Il problema diventa ancora più marcato in presenza di eventi notturni o feste in spiaggia: l’ordinanza non prevede alcuna eccezione, quindi il salvataggio dovrebbe essere garantito anche in orari serali e notturni, con implicazioni pesanti su organico e bilancio.
Bandiere e segnalazioni in mare
Un altro punto di rottura riguarda il sistema di bandiere, che l’ordinanza di Ancona rafforza e chiarisce. Vengono previste tre bandiere principali:
- Bandiera verde: servizio di assistenza e salvamento attivo, condizioni meteorologiche favorevoli per la balneazione.
- Bandiera gialla: servizio di assistenza e salvamento attivo, ma condizioni meteo‑marine potenzialmente rischiose.
- Bandiera rossa: balneazione sconsigliata e pericolosa, anche con servizio di assistenza e salvamento attivo, per motivi di sicurezza ritenuti opportuni dal concessionario.
Il sistema è concepito per guidare i bagnanti nel rispetto delle regole, ma anche per fornire uno strumento giuridico agli operatori, che si vedono chiamati a decidere se ostacolare la balneazione pur in presenza del servizio di soccorso.
Presidi di sicurezza e numero di bagnini
Sul piano operativo, il quadro italiano mostra una certa variabilità territoriale, ma con alcuni punti di convergenza.
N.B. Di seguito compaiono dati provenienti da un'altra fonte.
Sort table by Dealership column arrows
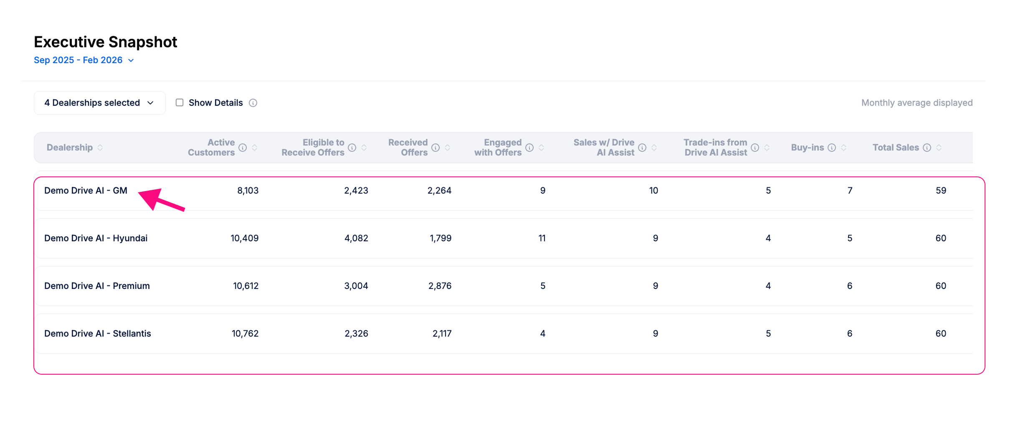1018x424 pixels. [x=100, y=148]
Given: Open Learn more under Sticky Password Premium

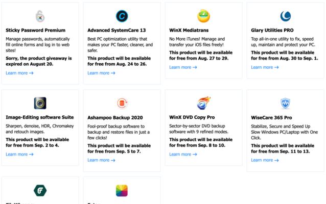Looking at the screenshot, I should 19,73.
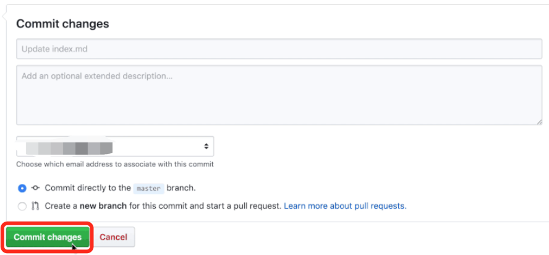Click the "Choose which email address" helper text
549x255 pixels.
115,165
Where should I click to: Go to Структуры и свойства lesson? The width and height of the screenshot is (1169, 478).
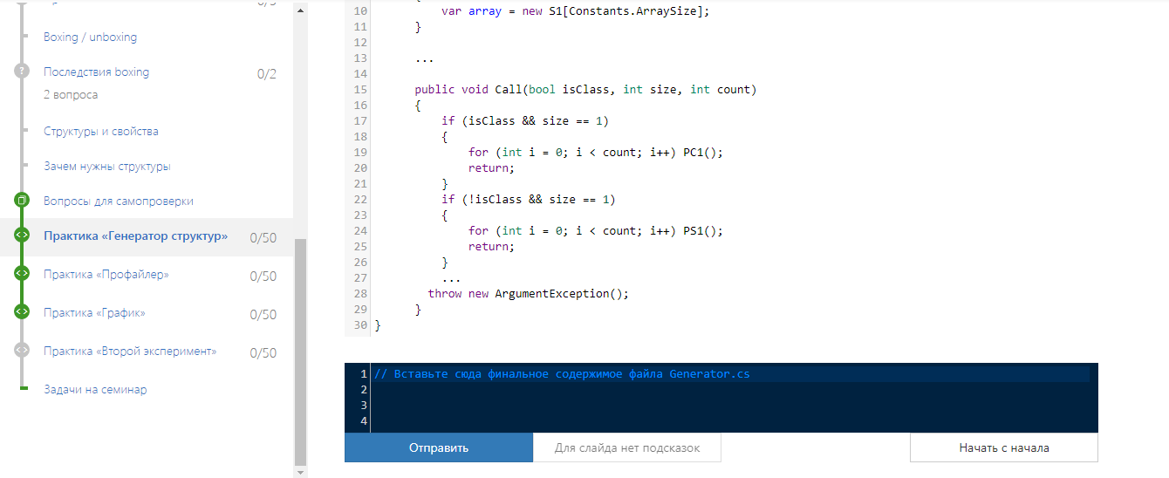[100, 132]
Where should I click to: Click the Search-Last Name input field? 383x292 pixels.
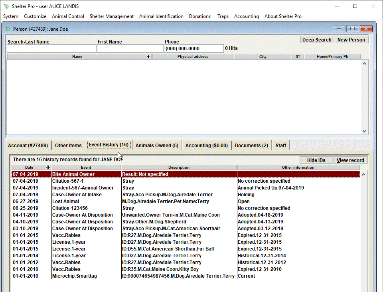pyautogui.click(x=51, y=49)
In molti casi, la presenza di bagnini riguarda:
- spiagge attrezzate e stabilimenti balneari, dove il servizio di salvataggio è obbligatorio per quasi tutta la stagione, solitamente da fine maggio a metà‑fine settembre, con orari che vanno da un minimo di 8 ore al giorno fino al servizio continuato per tutta la giornata nelle località più turistiche.
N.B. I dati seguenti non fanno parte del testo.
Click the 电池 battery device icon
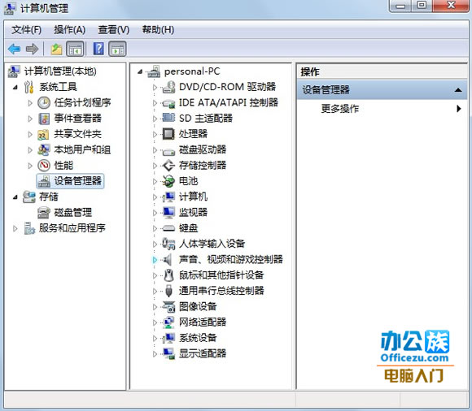 click(x=168, y=181)
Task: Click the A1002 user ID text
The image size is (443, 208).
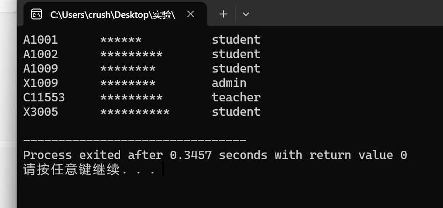Action: click(x=41, y=54)
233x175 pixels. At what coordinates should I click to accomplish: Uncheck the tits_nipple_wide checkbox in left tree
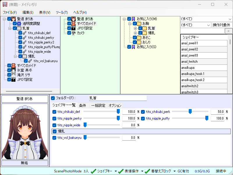point(20,52)
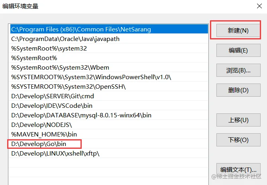Select the %SystemRoot%\system32 entry

click(x=108, y=49)
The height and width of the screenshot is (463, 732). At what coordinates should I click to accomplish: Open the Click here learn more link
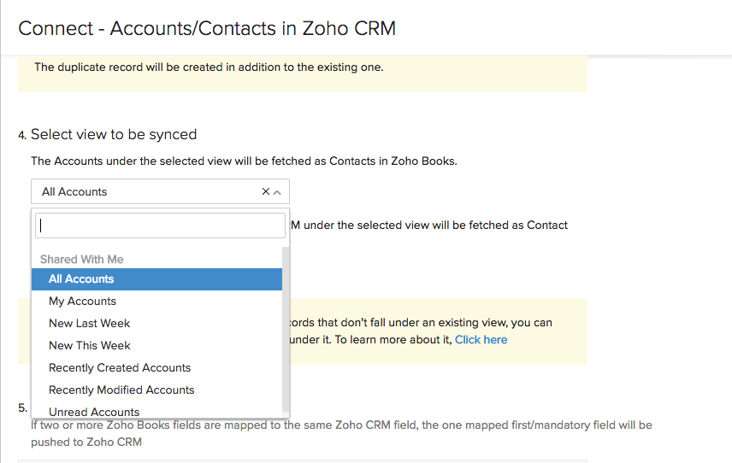481,340
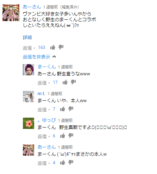Open m t. channel name link
157x174 pixels.
[x=41, y=94]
- spiagge libere, dove la presenza dei bagnini è spesso garantita da pattugliamenti esterni o società di salvamento, con servizio limitato a determinati orari o a eventi specifici.
Sul numero di metri di litorale a cui un bagnino può fare riferimento, le fonti si trovano in un range tra 80 e 150 metri a seconda del territorio, il che dimostra la natura fortemente locale delle ordinanze.
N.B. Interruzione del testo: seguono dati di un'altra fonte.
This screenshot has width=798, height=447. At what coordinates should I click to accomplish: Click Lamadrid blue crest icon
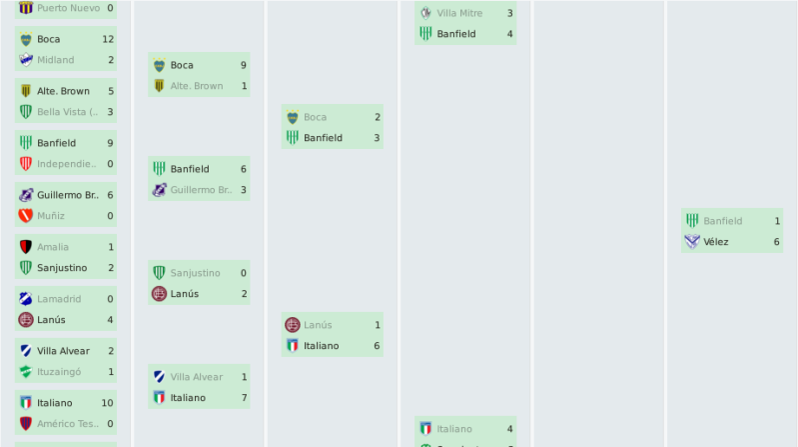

Nuove norme per il settore del salvataggio
Parallelamente, il mondo del salvataggio acquatico sta attraversando una fase di trasformazione: la professione di assistente bagnante è oggetto di nuove norme ministeriali, con brevetti distinti per mare, acque interne e piscina, requisiti anagrafici più chiari (età minima 18 anni, limite di 50 anni per il primo conseguimento) e standard formativi molto specifici.
Queste novità si traducono in un migliore profilo professionale e in una miglior preparazione tecnica degli operatori, ma anche in un aumento dei costi di formazione per le imprese che gestiscono il servizio di salvataggio.
Impatto diretto sui balneari e sul budget
Per molti balneari, la somma delle regole è pesante:
- estensione del calendario del servizio di salvataggio, talvolta anticipato a maggio e protratto fino a fine settembre;
- allungamento degli orari giornalieri, con necessità di coprire anche le fasce mattutine e serali;
- obbligo di dotazioni più stringenti (attrezzature sanitarie, defibrillatori, kit di primo soccorso, collegamenti telematici).
Tutto ciò comporta un aumento dei costi e una riorganizzazione del personale, che molti concessionari stentano a sostenere, soprattutto in un contesto economico già complesso.
Le regole e la responsabilità degli utenti
Per il bagnante, il quadro è chiaro: le norme esistono, ma il rispetto è spesso individuale.
Il cittadino deve:
- rispettare le bandiere (verde, gialla, rossa) e non uscire dalle aree di sicurezza;
- non nuotare dopo pasti abbondanti, alcol o in presenza di patologie cardiache o respiratorie;
- non avventurarsi in mare con condizioni meteo incerte o senza il sostegno di un presidio di soccorso.
In questo senso, il salvamento in spiaggia non è solo una questione tecnica per il settore, ma un patto di sicurezza condiviso tra imprese, istituzioni e turisti.
Ordinanze locali e differenze territoriali
Le ordinanze possono variare da Comune a Comune: per i dettagli operativi, si consiglia di fare riferimento alla specifica normativa locale e alle indicazioni della Capitaneria di porto.
Tuttavia, il trend nazionale è netto: maggiore formalizzazione del servizio, più ore di copertura, più regole per il personale e più responsabilità per chi gestisce il litorale.